:: The exercise ::
Pull out everything from the line containing "You are a computer-use" down to the line containing "pyautogui.click(x=188, y=123)", both lines included, and reproduce it unchanged.

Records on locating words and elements
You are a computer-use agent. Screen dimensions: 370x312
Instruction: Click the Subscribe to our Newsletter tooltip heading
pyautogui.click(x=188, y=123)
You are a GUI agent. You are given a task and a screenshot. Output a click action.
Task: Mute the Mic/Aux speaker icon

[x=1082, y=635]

---

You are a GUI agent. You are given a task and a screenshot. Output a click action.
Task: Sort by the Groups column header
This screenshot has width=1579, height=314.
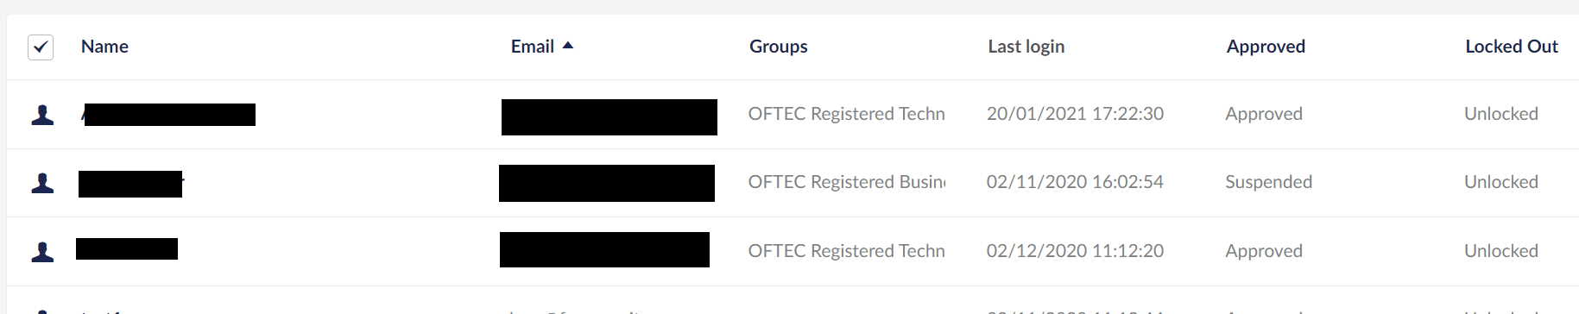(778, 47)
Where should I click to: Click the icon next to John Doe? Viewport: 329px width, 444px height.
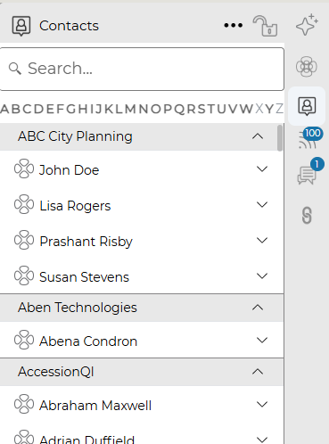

:: Exercise answer ::
You are a computer-use agent. Screen dimensions: 370x312
Instruction: Click the Subscribe to our Newsletter tooltip heading
pyautogui.click(x=188, y=123)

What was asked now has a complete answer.